Littleton Common is a census-designated place (CDP) in the town of Littleton in Middlesex County, Massachusetts, United States. The population was 2,789 at the 2010 census.

Geography
Littleton Common is located at  (42.536606, -71.471984).

According to the United States Census Bureau, the CDP has a total area of 9.5 km (3.7 mi²). 9.0 km (3.5 mi²) of it is land and 0.4 km (0.2 mi²) of it (4.38%) is water.

Demographics

At the 2000 census there were 2,816 people in 1,098 households, including 774 families, in the CDP. The population density was 311.5/km (807.1/mi²). There were 1,142 housing units at an average density of 126.3/km (327.3/mi²).  The racial makeup of the CDP was 97.02% White, 0.28% African American, 0.07% Native American, 1.31% Asian, 0.04% Pacific Islander, 0.25% from other races, and 1.03% from two or more races. Hispanic or Latino of any race were 1.21%.

Of the 1,098 households 32.3% had children under the age of 18 living with them, 58.6% were married couples living together, 8.8% had a female householder with no husband present, and 29.5% were non-families. 23.6% of households were one person and 9.2% were one person aged 65 or older. The average household size was 2.56 and the average family size was 3.05.

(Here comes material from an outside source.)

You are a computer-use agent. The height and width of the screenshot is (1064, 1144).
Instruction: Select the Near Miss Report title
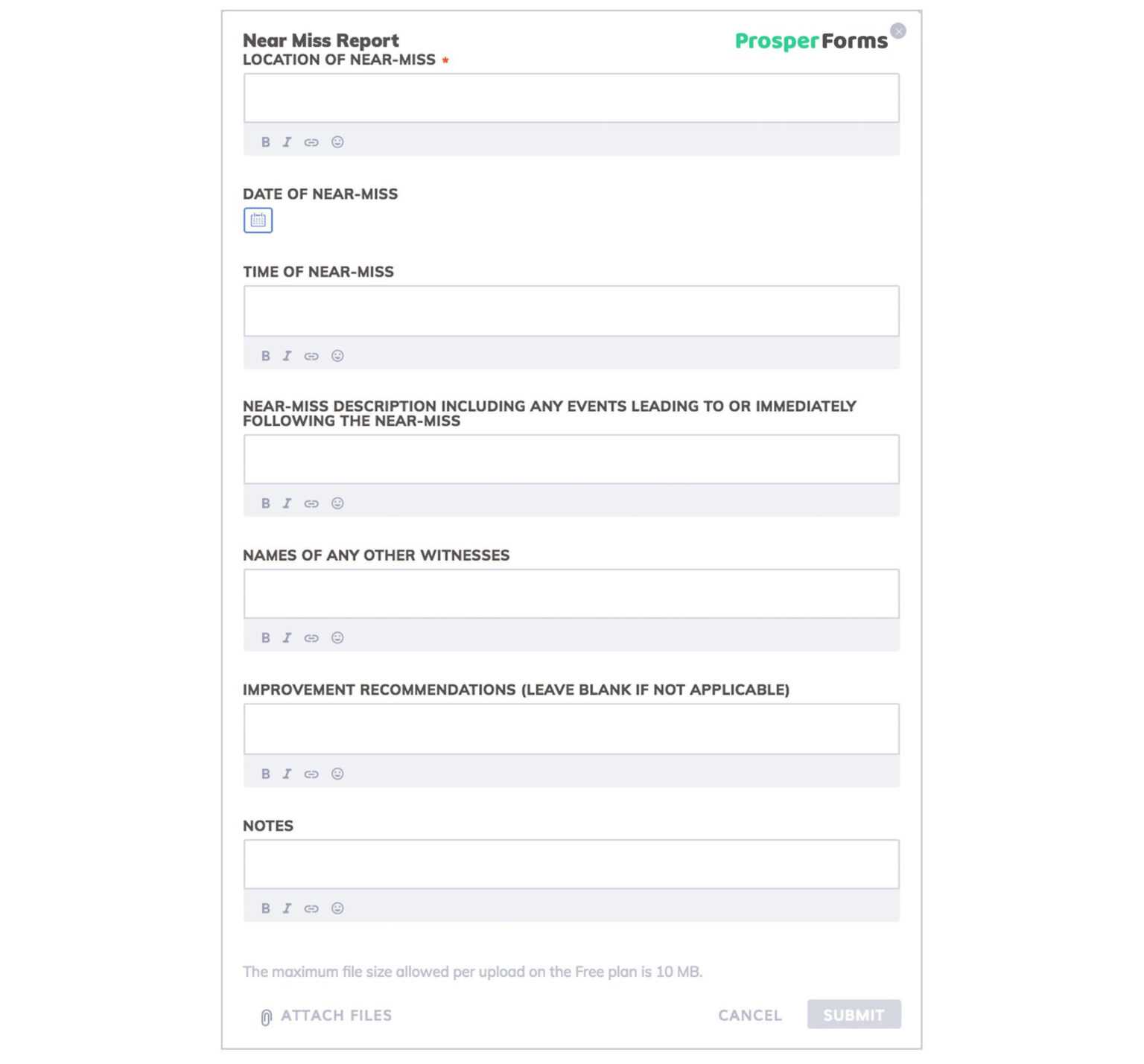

The age distribution was 24.0% under the age of 18, 5.1% from 18 to 24, 34.1% from 25 to 44, 23.9% from 45 to 64, and 12.9% 65 or older. The median age was 39 years. For every 100 females, there were 91.8 males. For every 100 females age 18 and over, there were 93.2 males.

The median household income was $60,323 and the median family income was $69,375. Males had a median income of $46,806 versus $38,571 for females. The per capita income for the CDP was $26,966. About 4.7% of families and 5.2% of the population were below the poverty line, including 1.9% of those under age 18 and 4.9% of those age 65 or over.